Berufsfeldmonitor Gesundheit

Gesundheitssektor: Wachstum und Herausforderungen

Das Wachstum des Gesundheitswesens ist bedingt durch unterschiedliche Faktoren und Entwicklungen, wie die Verbesserung der medizinischen Leistungen, wachsendes Qualitätsbewusstsein, steigende PatientInnenansprüche, demografische Entwicklung, Veränderung der Altersstruktur und steigender Bedarf an Pflege- und Betreuungseinrichtungen und Hauskrankenpflege. Andererseits stellen kontinuierlich steigende Gesundheitsausgaben, Kostendruck und die Notwendigkeit von Effizienzoptimierung sowie Aspekte der Qualitätssicherung Herausforderungen im Gesundheitswesen dar.

Akademisches Bildungsangebot wächst

Im Berufsfeld hält der Trend in Richtung Akademisierung und Höherqualifizierung weiterhin an: Die Ausbildungen für Fachkräfte für gehobene medizinisch- technische Dienste (MTD) – Biomedizinische Analytik, Diätologie, Ergotherapie, Logopädie, Orthoptik, Physiotherapie, Radiologietechnologie – und für Hebammen wurden bereits von Akademien auf Fachhochschulniveau gehoben. Seit dem Wintersemester 2009 ist es auch möglich Gesundheits- und Krankenpflege an FHs zu studieren. Damit wird der jahrelangen Forderung nach der Akademisierung der Pflege Rechnung getragen. Außerdem bestätigt das wachsende und sich gleichzeitig differenzierende Ausbildungsangebot im Bereich Management des Gesundheitswesens diese Entwicklung.

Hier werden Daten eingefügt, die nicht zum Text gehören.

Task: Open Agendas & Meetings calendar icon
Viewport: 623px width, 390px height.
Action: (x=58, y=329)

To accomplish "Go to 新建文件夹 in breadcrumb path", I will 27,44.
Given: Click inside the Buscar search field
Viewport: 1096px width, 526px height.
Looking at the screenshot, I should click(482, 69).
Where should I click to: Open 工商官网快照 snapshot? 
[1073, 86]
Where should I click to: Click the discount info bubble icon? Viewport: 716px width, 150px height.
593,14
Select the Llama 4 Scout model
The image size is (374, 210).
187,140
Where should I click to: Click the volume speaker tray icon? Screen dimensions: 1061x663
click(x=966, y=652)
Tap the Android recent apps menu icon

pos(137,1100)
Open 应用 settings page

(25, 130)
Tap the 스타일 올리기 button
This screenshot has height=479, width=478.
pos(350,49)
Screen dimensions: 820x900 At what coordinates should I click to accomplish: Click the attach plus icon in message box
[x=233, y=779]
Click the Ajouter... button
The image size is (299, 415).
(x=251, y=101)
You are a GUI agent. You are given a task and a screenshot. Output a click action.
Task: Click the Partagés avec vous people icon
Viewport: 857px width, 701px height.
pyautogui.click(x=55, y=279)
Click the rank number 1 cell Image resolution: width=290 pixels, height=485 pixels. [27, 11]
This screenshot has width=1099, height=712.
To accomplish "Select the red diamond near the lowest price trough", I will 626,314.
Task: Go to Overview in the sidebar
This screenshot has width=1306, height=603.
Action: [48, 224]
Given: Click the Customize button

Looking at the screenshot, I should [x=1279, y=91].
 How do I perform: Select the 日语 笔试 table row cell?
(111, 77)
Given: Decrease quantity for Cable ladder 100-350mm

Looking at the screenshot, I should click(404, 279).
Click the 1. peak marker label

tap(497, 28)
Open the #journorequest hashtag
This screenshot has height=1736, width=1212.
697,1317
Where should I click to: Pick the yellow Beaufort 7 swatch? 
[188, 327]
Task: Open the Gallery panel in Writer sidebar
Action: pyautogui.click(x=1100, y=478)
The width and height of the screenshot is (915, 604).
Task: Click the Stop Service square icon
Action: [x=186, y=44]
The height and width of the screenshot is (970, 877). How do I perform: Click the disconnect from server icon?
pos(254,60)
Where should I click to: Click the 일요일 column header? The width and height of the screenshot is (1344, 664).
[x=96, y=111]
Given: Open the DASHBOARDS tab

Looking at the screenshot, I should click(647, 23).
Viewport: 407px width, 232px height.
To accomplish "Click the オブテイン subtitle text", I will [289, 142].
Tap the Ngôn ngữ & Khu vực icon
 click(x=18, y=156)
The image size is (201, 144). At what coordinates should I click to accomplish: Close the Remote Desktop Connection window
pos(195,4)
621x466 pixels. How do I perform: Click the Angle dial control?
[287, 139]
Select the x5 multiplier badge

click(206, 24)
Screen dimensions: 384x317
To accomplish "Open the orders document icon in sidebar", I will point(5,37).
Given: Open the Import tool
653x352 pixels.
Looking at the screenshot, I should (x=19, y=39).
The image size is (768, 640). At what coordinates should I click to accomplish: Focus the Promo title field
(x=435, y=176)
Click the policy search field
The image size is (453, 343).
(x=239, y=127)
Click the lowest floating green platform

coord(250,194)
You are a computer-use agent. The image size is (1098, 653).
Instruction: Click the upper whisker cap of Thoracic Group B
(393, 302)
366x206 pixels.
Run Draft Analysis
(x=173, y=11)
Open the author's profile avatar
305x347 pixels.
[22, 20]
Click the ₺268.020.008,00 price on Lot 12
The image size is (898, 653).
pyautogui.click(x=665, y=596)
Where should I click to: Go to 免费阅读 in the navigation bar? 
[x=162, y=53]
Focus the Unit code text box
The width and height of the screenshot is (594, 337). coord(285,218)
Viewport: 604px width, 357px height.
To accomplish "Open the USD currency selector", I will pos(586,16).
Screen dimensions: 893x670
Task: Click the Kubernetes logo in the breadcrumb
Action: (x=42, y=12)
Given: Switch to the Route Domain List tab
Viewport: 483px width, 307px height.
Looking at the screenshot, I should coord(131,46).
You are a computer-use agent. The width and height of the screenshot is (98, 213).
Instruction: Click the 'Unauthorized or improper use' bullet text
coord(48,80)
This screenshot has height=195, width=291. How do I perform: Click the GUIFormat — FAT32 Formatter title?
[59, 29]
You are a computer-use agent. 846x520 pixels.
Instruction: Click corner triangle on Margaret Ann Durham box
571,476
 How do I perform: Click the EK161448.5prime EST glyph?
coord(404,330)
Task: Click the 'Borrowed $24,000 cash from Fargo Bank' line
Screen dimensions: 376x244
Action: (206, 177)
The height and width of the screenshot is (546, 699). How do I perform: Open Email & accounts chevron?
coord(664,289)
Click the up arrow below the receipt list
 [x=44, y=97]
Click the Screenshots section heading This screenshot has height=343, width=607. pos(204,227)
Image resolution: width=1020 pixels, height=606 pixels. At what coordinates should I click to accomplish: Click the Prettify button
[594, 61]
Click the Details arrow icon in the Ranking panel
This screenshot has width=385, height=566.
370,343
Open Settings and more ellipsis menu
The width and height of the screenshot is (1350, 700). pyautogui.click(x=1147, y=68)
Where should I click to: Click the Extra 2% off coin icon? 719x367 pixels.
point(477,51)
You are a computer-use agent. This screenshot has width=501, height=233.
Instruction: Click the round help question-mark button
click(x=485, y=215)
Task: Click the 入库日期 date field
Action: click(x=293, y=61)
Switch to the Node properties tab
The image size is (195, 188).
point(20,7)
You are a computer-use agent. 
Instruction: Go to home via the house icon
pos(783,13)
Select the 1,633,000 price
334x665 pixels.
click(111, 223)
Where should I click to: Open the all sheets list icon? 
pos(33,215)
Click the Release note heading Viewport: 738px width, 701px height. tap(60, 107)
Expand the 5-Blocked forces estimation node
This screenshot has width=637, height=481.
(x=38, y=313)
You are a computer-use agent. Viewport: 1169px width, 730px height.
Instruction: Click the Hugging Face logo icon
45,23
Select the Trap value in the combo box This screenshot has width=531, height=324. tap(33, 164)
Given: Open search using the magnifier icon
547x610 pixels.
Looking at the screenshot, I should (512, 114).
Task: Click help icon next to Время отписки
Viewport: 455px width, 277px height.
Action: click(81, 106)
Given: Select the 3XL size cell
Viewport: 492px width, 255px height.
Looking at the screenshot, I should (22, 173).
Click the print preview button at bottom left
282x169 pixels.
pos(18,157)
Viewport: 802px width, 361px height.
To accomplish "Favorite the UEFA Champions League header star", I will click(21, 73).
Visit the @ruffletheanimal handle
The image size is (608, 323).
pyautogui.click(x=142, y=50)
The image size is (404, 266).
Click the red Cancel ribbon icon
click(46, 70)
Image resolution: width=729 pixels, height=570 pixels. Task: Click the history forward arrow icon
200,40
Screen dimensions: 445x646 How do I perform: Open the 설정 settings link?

Kompetenzschwerpunkte variieren je nach beruflicher Ausrichtung

Charakteristisch für viele Gesundheitsberufe ist die gesetzliche Regelung von Tätigkeitsbereichen und Berufsbezeichnungen. Fachliche Qualifikationen werden entsprechend den Vorgaben des Gesundheits- und Krankenpflegegesetzes (GuK) vermittelt. Während für Berufe im Bereich Therapie und Rehabilitation der Umgang mit PatientInnen ein hohes Maß an Sozialkompetenz, Einfühlungsvermögen und Kommunikationsfähigkeit erfordert, sind im Bereich Diagnose technisch-analytische Fähigkeiten von besonderer Wichtigkeit, und im Bereich des Gesundheitsmanagements Führungs-, Koordinations- und Nahtstellenkompetenzen.

Schnittstellenbereiche eröffnen neue Chancen

Öffentliche Gesundheitseinrichtungen sind die wichtigsten Arbeitgeber für zukünftige AbsolventInnen, aber auch der private Gesundheitssektor sowie die Schnittstellenbereiche Gesundheit, Schönheitspflege, Wellness und Sport gewinnen an Bedeutung. Die Arbeitsmarktsituation im öffentlichen Bereich ist abhängig von der Verteilung und Struktur der öffentlichen Mittel. Bereitschaft zu Mobilität und Flexibilität können die Arbeitsmarktchancen entscheidend erhöhen. Potenzielle Arbeitgeber sind im Allgemeinen Gesundheits-, Pflege- und Sozialeinrichtungen wie z. B. Krankenhäuser, Sanatorien, Ambulatorien, Kur- und Heilanstalten, Arztpraxen, Rehabilitationszentren, Privatlaboratorien, Universitätskliniken und -institute, Lehr-, Forschungs- und Entwicklungsinstitutionen, Pflegeeinrichtungen und -anbieter, Senioren- und Pflegeheime oder sozialpädagogische Einrichtungen.